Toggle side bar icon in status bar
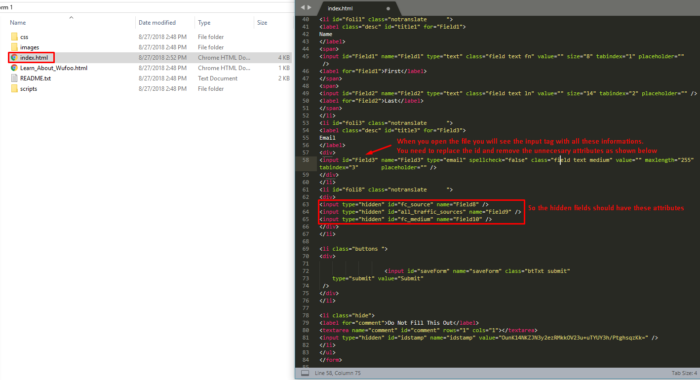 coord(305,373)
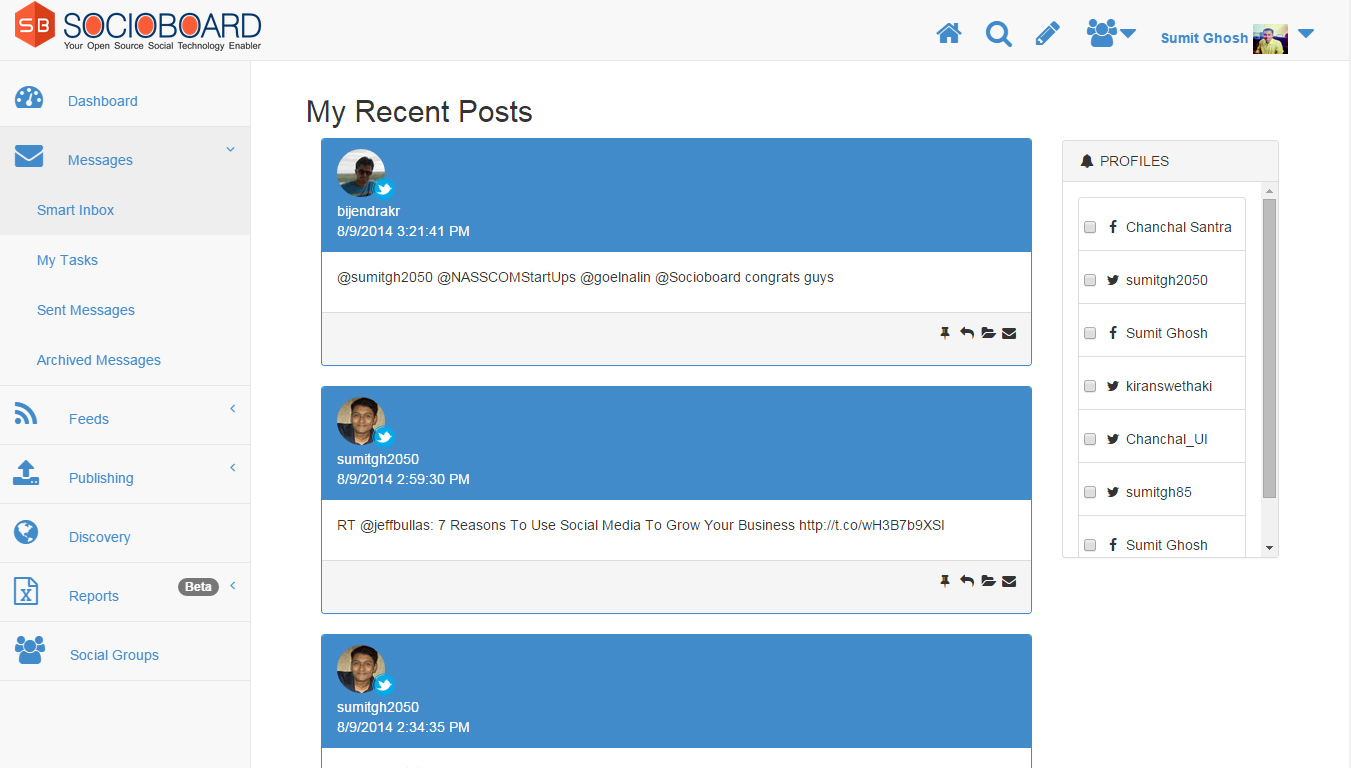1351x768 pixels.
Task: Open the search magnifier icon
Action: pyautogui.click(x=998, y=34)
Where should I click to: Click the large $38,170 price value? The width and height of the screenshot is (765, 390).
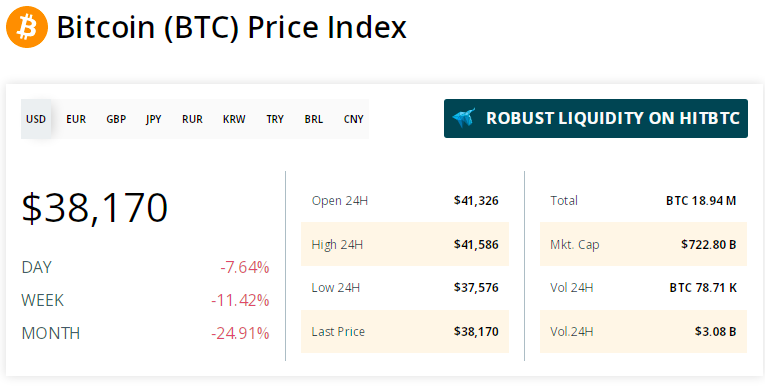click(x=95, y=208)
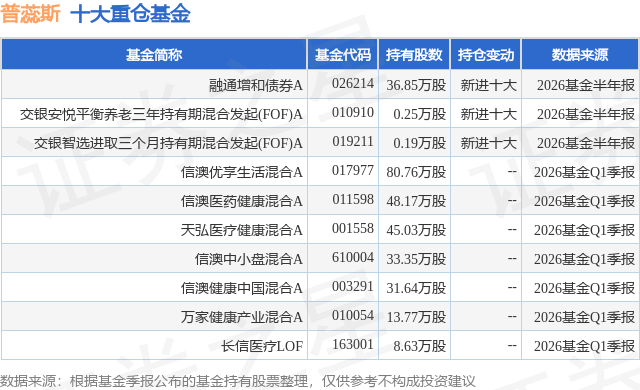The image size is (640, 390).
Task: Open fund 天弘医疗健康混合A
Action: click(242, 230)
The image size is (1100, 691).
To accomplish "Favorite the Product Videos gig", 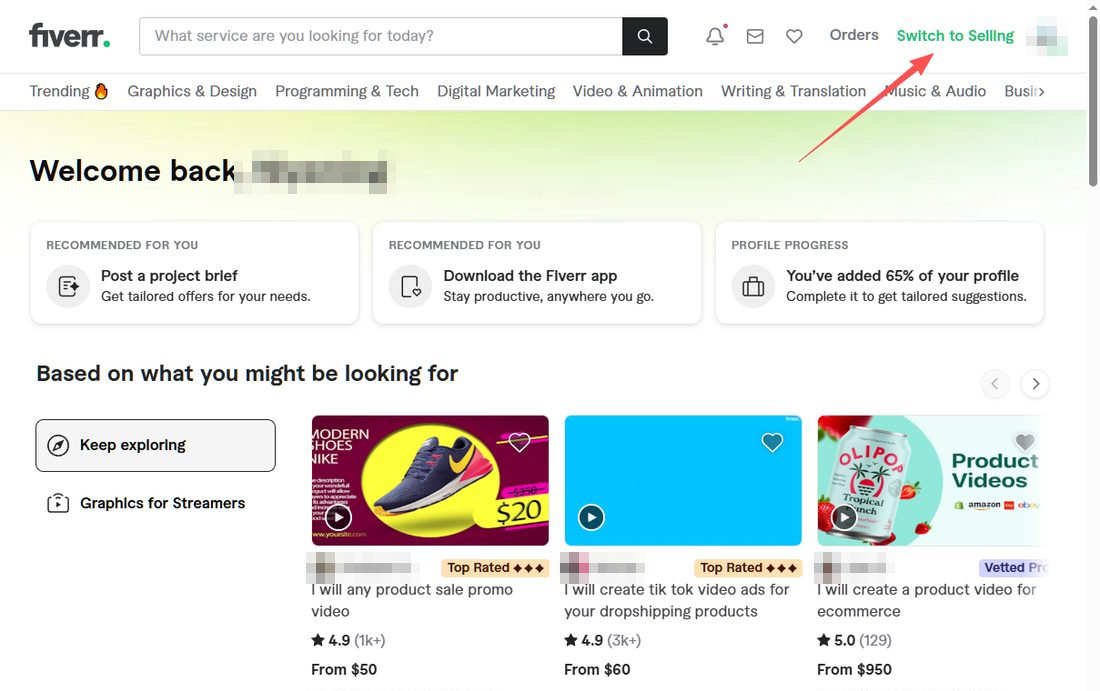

• Required action: Repeat all entries exactly. Skip the pictures.

• Expected answer:
Toggle side bar icon in status bar
 coord(305,373)
1351x768 pixels.
Task: Open the search magnifier icon
Action: pyautogui.click(x=998, y=34)
Where should I click to: Click the large $38,170 price value? The width and height of the screenshot is (765, 390).
click(x=95, y=208)
The image size is (640, 390).
Task: Open fund 天弘医疗健康混合A
Action: click(242, 230)
The image size is (1100, 691).
To accomplish "Favorite the Product Videos gig", 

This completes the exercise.